Arayüz öğesi kayıtları
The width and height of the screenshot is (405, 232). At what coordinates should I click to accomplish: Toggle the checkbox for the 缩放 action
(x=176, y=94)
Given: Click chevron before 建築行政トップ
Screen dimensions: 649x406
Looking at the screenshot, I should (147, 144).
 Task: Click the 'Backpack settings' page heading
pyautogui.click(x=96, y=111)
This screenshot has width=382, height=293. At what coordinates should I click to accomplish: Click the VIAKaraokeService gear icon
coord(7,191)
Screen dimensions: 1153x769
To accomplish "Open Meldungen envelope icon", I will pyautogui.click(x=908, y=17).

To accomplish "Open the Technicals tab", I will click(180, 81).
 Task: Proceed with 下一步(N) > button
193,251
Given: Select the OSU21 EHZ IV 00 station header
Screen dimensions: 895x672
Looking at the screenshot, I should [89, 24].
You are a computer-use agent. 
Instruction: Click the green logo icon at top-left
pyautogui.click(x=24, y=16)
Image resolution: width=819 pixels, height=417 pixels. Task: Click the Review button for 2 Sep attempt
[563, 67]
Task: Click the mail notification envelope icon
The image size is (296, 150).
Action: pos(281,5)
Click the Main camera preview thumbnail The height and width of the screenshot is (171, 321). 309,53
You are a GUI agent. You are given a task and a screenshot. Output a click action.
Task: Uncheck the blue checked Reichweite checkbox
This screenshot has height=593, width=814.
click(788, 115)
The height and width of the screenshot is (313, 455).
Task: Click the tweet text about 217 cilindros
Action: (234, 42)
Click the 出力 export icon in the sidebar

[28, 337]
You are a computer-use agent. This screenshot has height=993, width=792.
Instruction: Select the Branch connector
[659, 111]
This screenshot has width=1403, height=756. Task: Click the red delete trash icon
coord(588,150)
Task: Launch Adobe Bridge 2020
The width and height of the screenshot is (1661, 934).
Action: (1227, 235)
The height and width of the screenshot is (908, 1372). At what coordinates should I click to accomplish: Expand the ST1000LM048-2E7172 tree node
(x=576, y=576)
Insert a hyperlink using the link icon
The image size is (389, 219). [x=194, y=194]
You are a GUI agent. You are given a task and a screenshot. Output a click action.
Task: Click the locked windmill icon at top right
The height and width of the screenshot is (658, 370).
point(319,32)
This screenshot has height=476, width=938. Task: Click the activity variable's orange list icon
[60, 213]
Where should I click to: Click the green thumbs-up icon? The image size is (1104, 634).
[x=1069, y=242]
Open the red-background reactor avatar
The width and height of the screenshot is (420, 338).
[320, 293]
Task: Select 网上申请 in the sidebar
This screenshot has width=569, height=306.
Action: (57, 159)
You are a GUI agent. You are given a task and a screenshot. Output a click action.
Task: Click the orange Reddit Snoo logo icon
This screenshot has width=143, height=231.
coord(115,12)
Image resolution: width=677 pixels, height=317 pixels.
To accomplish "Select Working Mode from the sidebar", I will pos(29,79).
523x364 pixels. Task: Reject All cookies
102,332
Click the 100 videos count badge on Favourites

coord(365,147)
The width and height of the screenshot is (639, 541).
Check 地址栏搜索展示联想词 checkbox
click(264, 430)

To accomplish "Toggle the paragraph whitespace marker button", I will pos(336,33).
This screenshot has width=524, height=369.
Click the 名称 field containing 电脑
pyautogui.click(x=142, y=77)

**Verilen talimat:** Bu satırları yeniden yaz ve "Screen dimensions" ifadesinin geçtiği her yere "Display dimensions" koy. Geri kalan her şey olduğu gibi kalsın.

**Görev yanıtı:**
The width and height of the screenshot is (405, 232). At what coordinates should I click to accomplish: Toggle the checkbox for the 缩放 action
(x=176, y=94)
Given: Click chevron before 建築行政トップ
Display dimensions: 649x406
Looking at the screenshot, I should (147, 144).
 Task: Click the 'Backpack settings' page heading
pyautogui.click(x=96, y=111)
This screenshot has width=382, height=293. At what coordinates should I click to accomplish: Click the VIAKaraokeService gear icon
coord(7,191)
Display dimensions: 1153x769
To accomplish "Open Meldungen envelope icon", I will pyautogui.click(x=908, y=17).

To accomplish "Open the Technicals tab", I will click(180, 81).
 Task: Proceed with 下一步(N) > button
193,251
Given: Select the OSU21 EHZ IV 00 station header
Display dimensions: 895x672
Looking at the screenshot, I should [89, 24].
You are a computer-use agent. 
Instruction: Click the green logo icon at top-left
pyautogui.click(x=24, y=16)
Image resolution: width=819 pixels, height=417 pixels. Task: Click the Review button for 2 Sep attempt
[563, 67]
Task: Click the mail notification envelope icon
The image size is (296, 150).
Action: pos(281,5)
Click the Main camera preview thumbnail The height and width of the screenshot is (171, 321). 309,53
You are a GUI agent. You are given a task and a screenshot. Output a click action.
Task: Uncheck the blue checked Reichweite checkbox
This screenshot has height=593, width=814.
click(788, 115)
The height and width of the screenshot is (313, 455).
Task: Click the tweet text about 217 cilindros
Action: (234, 42)
Click the 出力 export icon in the sidebar

[28, 337]
You are a computer-use agent. This screenshot has height=993, width=792.
Instruction: Select the Branch connector
[659, 111]
This screenshot has width=1403, height=756. Task: Click the red delete trash icon
coord(588,150)
Task: Launch Adobe Bridge 2020
The width and height of the screenshot is (1661, 934).
Action: (1227, 235)
The height and width of the screenshot is (908, 1372). At what coordinates should I click to accomplish: Expand the ST1000LM048-2E7172 tree node
(x=576, y=576)
Insert a hyperlink using the link icon
The image size is (389, 219). [x=194, y=194]
You are a GUI agent. You are given a task and a screenshot. Output a click action.
Task: Click the locked windmill icon at top right
The height and width of the screenshot is (658, 370).
point(319,32)
This screenshot has height=476, width=938. Task: Click the activity variable's orange list icon
[60, 213]
Where should I click to: Click the green thumbs-up icon? The image size is (1104, 634).
[x=1069, y=242]
Open the red-background reactor avatar
The width and height of the screenshot is (420, 338).
[320, 293]
Task: Select 网上申请 in the sidebar
This screenshot has width=569, height=306.
Action: (57, 159)
You are a GUI agent. You are given a task and a screenshot. Output a click action.
Task: Click the orange Reddit Snoo logo icon
This screenshot has width=143, height=231.
coord(115,12)
Image resolution: width=677 pixels, height=317 pixels.
To accomplish "Select Working Mode from the sidebar", I will pos(29,79).
523x364 pixels. Task: Reject All cookies
102,332
Click the 100 videos count badge on Favourites

coord(365,147)
The width and height of the screenshot is (639, 541).
Check 地址栏搜索展示联想词 checkbox
click(264, 430)

To accomplish "Toggle the paragraph whitespace marker button", I will pos(336,33).
This screenshot has width=524, height=369.
Click the 名称 field containing 电脑
pyautogui.click(x=142, y=77)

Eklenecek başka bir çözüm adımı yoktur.